Die EU-Kommission, allen voran die konservative Finanzkommissarin Mairead McGuiness, hatte Ende vergangenen Jahres ein Verbot von Provisionen beim Verkauf von Finanzprodukten in Aussicht gestellt. Zumindest wollte sie die exorbitant hohen Ausschüttungen beim Abschluss von Verträgen spürbar deckeln.
Es ist ein Plan, der die Finanzgemeinde aufrüttelte. Verbraucherschützer applaudierten, „ein Schritt in die richtige Richtung“, assistierte Kommissionsvize Valdis Dombrovskis. Von einem „wichtigen Schritt zur Verbesserung der Transparenz“ sprach auch Ex-Kommissar Michel Barnier.
Umgekehrt setzten Banken und Versicherungen, Vermögensberater und Anlagespezialisten, allesamt durchaus gut organisiert im Ringen um Einfluss, ihre Lobbyisten in Marsch.Allen voran die Vertreter der Großbanken und Versicherungen. Die klopften in Berlin und Brüssel bei den Parlamentariern an, Sparkassen und Volksbanken redeten auf Abgeordnete ein. Bundestagsparlamentarier wurden bedrängt: „Ihr verratet die Interessen der Sparkassen!“
Die Lobbyvertreter mobilisierten insbesondere in Deutschland alles und jeden, der sich mobilisieren ließ. Von einem „Bärendienst für Kleinanleger“ sprach der CSU-Europaabgeordnete Markus Ferber. Selbst Finanzminister Christian Lindner begab sich auf den Kampfplatz, kaum hatte die Kommissarin ihre Absicht geäußert: Er sei „sehr besorgt“, schrieb er in einem offenen Brief nach Brüssel, ein Verbot sei „ein bedeutender Rückschritt“ im Bemühen, Anlagemöglichkeiten auf europäischen Kapitalmärkten zu erleichtern.

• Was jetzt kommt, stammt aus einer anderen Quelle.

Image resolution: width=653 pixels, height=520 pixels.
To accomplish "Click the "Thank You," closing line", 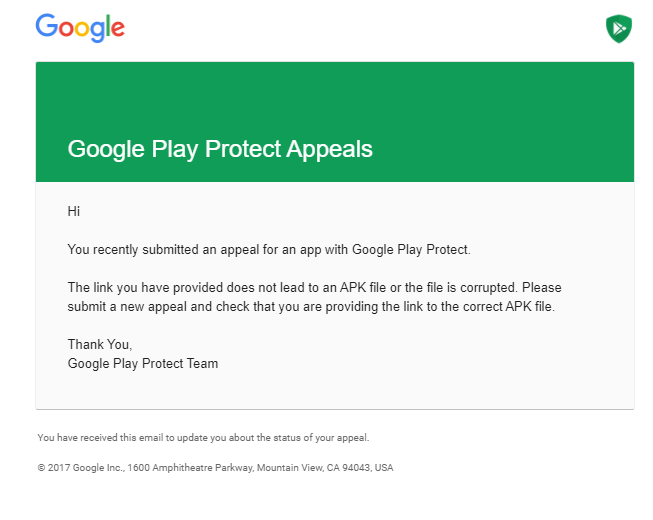I will click(100, 344).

In Deutschland sind rund 300.000 Berater in Sparkassen, Banken und Versicherungen von Provisionszahlungen abhängig. Für sie hätte ein Verbot weitreichende Folgen. Die Finanzindustrie allein in Deutschland verdient jährlich Milliarden durch die Provisionen, wie die bankenkritische Organisation Finanzwende errechnet hat. Die Beraterinnen und Berater bekommen ihr Geld, indem sie für jeden verkauften Fonds und jede Versicherungspolice mehrere Prozent Provision kassieren. Je teurer ein Produkt, desto höher die Provision. Es versteht sich, dass für die Berater deshalb manchmal eher der Vertragsabschluss als eine solide Beratung im Vordergrund steht.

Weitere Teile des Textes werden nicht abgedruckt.